Estamos diante de uma divisão de trabalho que determina quais são as vidas – quais são as pessoas – que valem mais do que outras.
Se algumas pessoas precisam vender 20 anos de suas próprias vidas – algo em torno de 175.200 horas – para conseguirem trocar essas horas pelo dinheiro necessário para comprarem uma casa, por exemplo, enquanto outras pessoas poderiam ter a mesma casa – ou mesmo uma muito maior e mais confortável – pela metade desse tempo, ou, até mesmo, por um quarto dele, precisamos encarar a realidade do mundo e entender que a vida humana – que as horas efêmeras que temos e que passam e que não voltam – é precificada totalmente à nossa revelia e que algumas pessoas não são só consideradas superiores por terem mais dinheiro, mas sim porque as horas dessas pessoas, porque a vida dessas pessoas recebe mais respeito e é mais valorizada do que a da grande maioria. Certamente, essa conta simples que sugeri não consegue abarcar a imensa quantidade de variantes que fazem parte e que impactam relevantemente essa relação entre trabalho, horas e vida: existem as heranças recebidas por algumas pessoas (trabalho acumulado e transformado em dinheiro durante muitas décadas e até séculos e que beneficiam as próximas gerações), existem as divisões das profissões não só por nível das habilidades necessárias e do tempo de estudo para exercê-las, mas também pelo quanto elas podem ser consideradas símbolos de status.

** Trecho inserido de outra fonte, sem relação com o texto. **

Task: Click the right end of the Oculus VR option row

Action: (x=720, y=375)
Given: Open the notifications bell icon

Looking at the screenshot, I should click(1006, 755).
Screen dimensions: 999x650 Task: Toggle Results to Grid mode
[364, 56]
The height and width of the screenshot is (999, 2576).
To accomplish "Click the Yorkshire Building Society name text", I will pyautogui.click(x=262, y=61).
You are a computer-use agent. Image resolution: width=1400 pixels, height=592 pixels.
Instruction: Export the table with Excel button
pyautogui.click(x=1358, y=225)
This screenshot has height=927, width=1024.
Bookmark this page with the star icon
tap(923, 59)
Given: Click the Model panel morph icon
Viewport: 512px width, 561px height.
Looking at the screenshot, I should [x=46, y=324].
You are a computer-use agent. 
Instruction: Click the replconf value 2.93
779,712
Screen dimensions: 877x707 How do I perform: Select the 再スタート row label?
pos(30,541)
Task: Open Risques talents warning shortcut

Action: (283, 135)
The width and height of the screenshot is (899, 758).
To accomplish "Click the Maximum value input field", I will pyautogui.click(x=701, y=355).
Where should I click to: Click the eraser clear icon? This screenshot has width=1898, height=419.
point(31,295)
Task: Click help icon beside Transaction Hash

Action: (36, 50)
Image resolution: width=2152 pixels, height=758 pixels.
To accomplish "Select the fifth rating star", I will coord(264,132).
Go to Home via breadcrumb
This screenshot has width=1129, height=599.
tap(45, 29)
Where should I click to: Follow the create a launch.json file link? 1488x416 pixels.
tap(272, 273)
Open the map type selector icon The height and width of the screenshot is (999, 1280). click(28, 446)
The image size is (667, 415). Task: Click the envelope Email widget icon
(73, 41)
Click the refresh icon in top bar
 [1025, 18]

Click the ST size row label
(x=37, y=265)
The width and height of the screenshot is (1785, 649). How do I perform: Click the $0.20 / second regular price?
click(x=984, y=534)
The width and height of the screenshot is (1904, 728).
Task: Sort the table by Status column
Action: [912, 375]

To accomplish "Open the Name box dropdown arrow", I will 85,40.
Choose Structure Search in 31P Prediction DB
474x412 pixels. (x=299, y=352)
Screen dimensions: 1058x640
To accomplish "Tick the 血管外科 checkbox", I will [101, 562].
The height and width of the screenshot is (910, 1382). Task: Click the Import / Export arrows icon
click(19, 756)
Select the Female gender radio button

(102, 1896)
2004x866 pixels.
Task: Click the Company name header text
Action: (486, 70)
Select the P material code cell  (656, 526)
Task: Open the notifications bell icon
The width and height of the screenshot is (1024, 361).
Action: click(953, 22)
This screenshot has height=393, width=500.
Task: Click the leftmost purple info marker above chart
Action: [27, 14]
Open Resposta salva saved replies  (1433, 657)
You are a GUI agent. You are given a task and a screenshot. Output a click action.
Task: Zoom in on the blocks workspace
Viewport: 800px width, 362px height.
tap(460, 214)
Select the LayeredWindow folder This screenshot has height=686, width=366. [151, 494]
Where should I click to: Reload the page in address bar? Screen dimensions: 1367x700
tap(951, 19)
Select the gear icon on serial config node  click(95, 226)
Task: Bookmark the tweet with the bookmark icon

Meu objetivo ao propor esse breve e simples – no entanto muito esclarecedor – exercício, é chamar a atenção para algo que é muito mais poderoso que o dinheiro: o tempo.
O filme O preço do amanhã – 2011, Netflix – é uma distopia: um futuro insólito onde, aos 25 anos, as pessoas param de envelhecer – ficam, portanto, congeladas fisicamente no tempo -, porém, no mesmo instante, um relógio começa a contar regressivamente em seus braços. Aos 25 anos, todas recebem a quantidade de horas, minutos e segundos que existem em um ano e, a partir desse momento, passam a viver em função de adicionar horas de vida ao seu relógio, passam a ganhar o tempo da mesma forma que nós ganhamos dinheiro, com o trabalho. Uma passagem que considero uma das mais interessantes do filme é quando a mocinha da história – uma mulher “rica” por ter muitas e muitas horas em seu marcador temporal – percebe, rapidamente, que o protagonista da trama não pertence ao lugar onde ele está. O motivo: ele anda correndo. Só os “pobres” correm. Somente aqueles que tem poucas horas brilhando e se esvaindo, segundo após segundo em seus braços, precisam se apressar todos os dias, precisam cronometrar o sono para não perderem a hora e consumirem o curto tempo que se esvai sem usá-lo para ganharem mais. Só onde moram esses que tem pouco tempo existe a violência e o roubo das horas de vida – o que acaba se tornando um assassinato – o roubo da luz verde que pulsa na pele de cada um e que mostra – fria e matematicamente – o quanto eles ainda vão viver.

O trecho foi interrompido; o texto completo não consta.